The trading lesson here, however, is that keeping open orders in this manner exposed myself to the risk of this happening and as a result, I am short a small amount, but an amount that certainly would have paid for quite a few ribeye steaks.

I also could have avoided this issue by actually waking up at 5:30am Pacific time and reading the press release to cancel my order, but Pacific coast investors automatically face the handicap of having the financial world set on the eastern time zone (even for an Alberta corporation) and I was obviously asleep at the time.

I am happy, however, that this trade was successful in the overall scheme of things.

Selling debentures above par value

The decision to sell debentures that are trading above par value is an interesting challenge of capital allocation and tax optimization. Assuming the premium is dictated by the underlying company’s likeliness to pay rather than a conversion premium, there are a few variables to consider. A real-life example is the best illustration.

The company formerly known as True Energy Trust (now Bellatrix Exploration) has an $86M issue of 7.5% debentures that are scheduled to mature on June 30, 2011, which is 1.4 years away. The underlying company is otherwise debt-free and has recently performed a successful equity offering to fund the next year of capital projects. Additionally, the company has a market capitalization that would suggest that even if it was not able to raise capital before the maturation of debt, that they would be able to equitize the debt upon the maturity date.

In other words, getting paid out is a very likely scenario and would only take extraordinary risks (fraud or an absolute collapse in oil prices, etc.) over the next 1.4 years to prevent debenture holders from getting paid.

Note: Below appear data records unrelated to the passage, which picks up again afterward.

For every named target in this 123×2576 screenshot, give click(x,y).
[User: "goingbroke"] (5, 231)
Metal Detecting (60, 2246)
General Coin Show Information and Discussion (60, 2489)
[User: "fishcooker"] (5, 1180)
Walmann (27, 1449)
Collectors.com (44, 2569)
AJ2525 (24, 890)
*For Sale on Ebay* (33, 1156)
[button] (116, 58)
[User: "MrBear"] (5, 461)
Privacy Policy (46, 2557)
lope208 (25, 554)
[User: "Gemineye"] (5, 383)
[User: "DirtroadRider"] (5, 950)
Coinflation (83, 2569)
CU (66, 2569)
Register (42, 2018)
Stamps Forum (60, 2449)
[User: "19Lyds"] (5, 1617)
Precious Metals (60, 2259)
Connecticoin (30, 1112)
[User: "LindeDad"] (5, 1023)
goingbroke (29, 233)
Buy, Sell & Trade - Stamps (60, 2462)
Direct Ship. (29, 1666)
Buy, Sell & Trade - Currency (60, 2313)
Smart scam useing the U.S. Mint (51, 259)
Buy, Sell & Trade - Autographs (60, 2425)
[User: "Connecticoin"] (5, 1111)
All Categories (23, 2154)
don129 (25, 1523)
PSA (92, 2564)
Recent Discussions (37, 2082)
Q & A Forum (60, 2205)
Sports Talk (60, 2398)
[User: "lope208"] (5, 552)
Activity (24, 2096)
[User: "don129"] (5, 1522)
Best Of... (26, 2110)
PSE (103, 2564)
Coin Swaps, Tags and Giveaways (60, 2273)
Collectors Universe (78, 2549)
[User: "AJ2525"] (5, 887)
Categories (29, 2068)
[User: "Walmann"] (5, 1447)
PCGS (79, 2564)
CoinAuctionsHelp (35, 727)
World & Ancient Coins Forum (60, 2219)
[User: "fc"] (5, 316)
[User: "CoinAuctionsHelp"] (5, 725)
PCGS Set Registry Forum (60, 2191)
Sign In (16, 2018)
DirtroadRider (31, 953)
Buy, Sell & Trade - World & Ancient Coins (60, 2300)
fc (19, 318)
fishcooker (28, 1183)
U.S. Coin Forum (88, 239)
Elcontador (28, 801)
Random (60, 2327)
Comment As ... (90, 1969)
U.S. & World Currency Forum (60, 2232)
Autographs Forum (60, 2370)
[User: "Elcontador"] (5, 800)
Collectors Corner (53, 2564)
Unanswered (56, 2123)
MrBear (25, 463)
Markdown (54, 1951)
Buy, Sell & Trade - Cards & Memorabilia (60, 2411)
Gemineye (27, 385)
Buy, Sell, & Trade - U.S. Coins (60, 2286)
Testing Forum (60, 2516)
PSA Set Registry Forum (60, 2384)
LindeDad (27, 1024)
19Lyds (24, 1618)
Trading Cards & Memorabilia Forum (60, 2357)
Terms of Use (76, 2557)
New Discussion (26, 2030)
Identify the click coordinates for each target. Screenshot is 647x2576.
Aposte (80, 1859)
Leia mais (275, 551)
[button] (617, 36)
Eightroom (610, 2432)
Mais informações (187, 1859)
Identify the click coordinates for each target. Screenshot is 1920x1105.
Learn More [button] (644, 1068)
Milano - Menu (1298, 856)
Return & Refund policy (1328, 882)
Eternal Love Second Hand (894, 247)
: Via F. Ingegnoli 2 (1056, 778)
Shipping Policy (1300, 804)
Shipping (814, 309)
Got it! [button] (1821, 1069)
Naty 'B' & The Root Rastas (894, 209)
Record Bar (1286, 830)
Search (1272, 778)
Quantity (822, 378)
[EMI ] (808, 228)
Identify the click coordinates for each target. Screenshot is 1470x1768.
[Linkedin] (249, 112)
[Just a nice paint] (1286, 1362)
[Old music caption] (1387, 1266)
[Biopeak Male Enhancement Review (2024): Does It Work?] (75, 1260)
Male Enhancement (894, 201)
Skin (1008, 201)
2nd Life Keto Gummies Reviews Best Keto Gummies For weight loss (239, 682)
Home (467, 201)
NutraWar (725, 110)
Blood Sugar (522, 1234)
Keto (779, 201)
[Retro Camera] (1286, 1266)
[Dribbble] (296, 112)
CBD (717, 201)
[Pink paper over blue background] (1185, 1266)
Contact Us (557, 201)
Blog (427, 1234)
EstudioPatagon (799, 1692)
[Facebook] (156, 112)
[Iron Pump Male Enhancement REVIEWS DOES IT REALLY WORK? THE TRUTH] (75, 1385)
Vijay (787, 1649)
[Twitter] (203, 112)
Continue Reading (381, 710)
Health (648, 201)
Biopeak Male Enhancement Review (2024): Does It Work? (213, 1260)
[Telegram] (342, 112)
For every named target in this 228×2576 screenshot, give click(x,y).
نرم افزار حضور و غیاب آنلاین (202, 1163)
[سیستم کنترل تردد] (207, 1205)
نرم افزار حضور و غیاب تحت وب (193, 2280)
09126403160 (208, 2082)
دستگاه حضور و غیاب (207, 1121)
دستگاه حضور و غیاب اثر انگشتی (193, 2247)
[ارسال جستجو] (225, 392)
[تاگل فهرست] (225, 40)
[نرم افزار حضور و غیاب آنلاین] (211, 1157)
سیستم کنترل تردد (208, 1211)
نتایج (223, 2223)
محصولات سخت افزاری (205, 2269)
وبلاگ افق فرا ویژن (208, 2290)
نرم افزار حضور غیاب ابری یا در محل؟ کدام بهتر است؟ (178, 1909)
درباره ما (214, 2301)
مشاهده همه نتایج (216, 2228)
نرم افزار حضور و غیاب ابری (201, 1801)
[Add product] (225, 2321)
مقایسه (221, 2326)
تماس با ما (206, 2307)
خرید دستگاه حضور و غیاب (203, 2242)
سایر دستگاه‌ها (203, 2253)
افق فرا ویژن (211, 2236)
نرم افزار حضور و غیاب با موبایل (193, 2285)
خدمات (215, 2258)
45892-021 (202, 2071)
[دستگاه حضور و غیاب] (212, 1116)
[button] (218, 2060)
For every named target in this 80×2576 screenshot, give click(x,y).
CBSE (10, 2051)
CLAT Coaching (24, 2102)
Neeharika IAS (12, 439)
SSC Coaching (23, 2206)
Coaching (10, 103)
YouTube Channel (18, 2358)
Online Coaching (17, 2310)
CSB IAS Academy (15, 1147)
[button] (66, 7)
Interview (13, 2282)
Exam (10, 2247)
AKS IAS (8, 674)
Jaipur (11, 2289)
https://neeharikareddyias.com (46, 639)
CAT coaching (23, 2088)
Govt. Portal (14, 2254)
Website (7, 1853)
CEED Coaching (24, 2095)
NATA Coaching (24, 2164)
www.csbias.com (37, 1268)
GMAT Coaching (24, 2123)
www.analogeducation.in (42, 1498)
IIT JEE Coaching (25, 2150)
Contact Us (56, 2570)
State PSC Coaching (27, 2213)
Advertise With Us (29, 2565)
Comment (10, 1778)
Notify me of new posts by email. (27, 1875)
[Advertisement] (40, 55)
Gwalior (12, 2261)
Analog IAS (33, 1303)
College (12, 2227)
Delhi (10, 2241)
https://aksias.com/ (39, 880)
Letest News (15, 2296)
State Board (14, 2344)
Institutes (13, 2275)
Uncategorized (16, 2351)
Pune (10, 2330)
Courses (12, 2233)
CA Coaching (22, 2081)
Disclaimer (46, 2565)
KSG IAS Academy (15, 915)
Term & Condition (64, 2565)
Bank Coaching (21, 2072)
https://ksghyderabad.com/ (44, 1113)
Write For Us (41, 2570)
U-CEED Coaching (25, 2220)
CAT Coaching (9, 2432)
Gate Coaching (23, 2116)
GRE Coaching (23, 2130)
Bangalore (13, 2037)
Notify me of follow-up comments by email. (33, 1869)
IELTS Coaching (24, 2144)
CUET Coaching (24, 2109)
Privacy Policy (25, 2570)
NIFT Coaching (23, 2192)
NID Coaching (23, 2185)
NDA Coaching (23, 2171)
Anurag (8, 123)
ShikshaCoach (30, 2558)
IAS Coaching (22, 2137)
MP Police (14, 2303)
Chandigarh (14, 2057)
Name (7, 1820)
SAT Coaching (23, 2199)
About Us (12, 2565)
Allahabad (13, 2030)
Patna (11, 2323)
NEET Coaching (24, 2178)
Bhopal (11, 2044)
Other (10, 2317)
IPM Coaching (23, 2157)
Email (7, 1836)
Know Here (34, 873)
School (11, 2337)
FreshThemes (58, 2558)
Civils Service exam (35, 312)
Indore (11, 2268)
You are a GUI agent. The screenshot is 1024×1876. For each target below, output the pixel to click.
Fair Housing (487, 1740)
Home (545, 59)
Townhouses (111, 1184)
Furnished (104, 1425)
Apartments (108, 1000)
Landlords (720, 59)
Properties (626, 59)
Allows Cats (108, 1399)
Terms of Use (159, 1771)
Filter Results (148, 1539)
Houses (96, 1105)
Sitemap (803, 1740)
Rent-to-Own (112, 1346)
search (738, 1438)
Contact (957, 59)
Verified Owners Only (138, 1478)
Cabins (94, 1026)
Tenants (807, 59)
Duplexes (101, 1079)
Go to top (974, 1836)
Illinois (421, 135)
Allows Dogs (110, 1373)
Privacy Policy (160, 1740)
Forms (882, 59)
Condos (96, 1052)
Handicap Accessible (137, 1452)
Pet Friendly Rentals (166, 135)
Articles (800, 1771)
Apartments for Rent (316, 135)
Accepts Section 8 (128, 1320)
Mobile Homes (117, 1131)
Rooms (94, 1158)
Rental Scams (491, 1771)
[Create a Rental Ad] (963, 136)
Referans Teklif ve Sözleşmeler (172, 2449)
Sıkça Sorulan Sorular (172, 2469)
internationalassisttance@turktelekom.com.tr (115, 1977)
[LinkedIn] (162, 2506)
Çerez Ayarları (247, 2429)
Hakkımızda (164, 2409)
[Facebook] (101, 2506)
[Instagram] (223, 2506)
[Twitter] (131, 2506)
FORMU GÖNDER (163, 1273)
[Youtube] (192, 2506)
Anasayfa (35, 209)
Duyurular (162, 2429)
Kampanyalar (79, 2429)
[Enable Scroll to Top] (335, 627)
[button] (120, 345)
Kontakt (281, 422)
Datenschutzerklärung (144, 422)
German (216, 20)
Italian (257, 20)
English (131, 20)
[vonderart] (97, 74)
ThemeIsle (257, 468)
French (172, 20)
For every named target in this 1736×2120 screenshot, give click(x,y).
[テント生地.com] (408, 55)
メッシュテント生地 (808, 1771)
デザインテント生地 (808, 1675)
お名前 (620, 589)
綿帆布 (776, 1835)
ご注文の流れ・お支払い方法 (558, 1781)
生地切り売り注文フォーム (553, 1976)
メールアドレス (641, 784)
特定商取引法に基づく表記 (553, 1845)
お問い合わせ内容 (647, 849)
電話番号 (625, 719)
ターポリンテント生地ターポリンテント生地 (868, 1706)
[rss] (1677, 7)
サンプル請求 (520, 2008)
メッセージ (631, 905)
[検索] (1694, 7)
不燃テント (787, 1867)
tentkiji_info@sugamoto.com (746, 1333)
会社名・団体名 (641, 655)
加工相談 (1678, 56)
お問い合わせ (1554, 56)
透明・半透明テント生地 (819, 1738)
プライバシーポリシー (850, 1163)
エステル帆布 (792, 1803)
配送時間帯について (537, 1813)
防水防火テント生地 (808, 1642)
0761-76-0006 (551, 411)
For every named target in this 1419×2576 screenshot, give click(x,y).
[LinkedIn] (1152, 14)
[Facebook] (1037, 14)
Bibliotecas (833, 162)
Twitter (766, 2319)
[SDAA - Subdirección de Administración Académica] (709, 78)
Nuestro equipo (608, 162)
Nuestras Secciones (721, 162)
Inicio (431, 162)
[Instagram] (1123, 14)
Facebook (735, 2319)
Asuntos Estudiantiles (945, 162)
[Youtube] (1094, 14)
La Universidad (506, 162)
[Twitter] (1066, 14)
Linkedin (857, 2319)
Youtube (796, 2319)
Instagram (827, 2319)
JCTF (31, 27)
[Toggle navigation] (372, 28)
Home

The debentures have a call provision, where the company can purchase the debentures at 105 cents before June 30, 2010 and 102.5 cents after June 30, 2010. It is unlikely they will use this call provision before June 30, 2010, but there is a low probability chance they will use it just after June 30, 2010, which implies a 4.9% yield to maturity on June 30, 2010. The company will only exercise this option if they can raise cheap money – it doesn’t necessarily have to be at a lower coupon than 4.9%, but rather an extension of the maturity is the functional objective.

In terms of tax optimization, the debentures were purchased at a cost basis significantly lower than par value, which means there is a bottled up capital gain embedded within them if I choose to sell them in 2010. The other decision is to wait until January 1, 2011, which means capital gains taxes will be deferred to an April 2012 cheque to the CRA. I will also be receiving interest income as a reward for patiently waiting.

The debentures are trading at 101.5 cents between the bid and the ask, which means that I can sell today and receive a 1.5 cent capital premium in exchange for the interest I will forego between now and June 30, 2011. This does not match up to the 10.5 cents of interest income I would receive between now and the maturity date. In terms of the capital that I am locking up to receive this interest rate, it implies my current yield is 7.4% and my capital gain will be -1.3% annualized assuming I do not sell today.

In order for a sell decision to be worthwhile, I would need to be able to realize a total yield of greater than 6.3% on my subsequent investment, not factoring in the tax liability, which would increase my hurdle rate by requiring me to divide 6.3% by (1-t), where t is the marginal tax rate for selling.

Since there is nothing with this return for a comparable risk that is not already in my portfolio, it means I will be holding onto the debentures for the next little while and keep on accruing interest. 6.3% at present is about 5% better than what I can get at ING Direct for risk-free money, so taking a very slight risk for a 5% premium still is very worthwhile.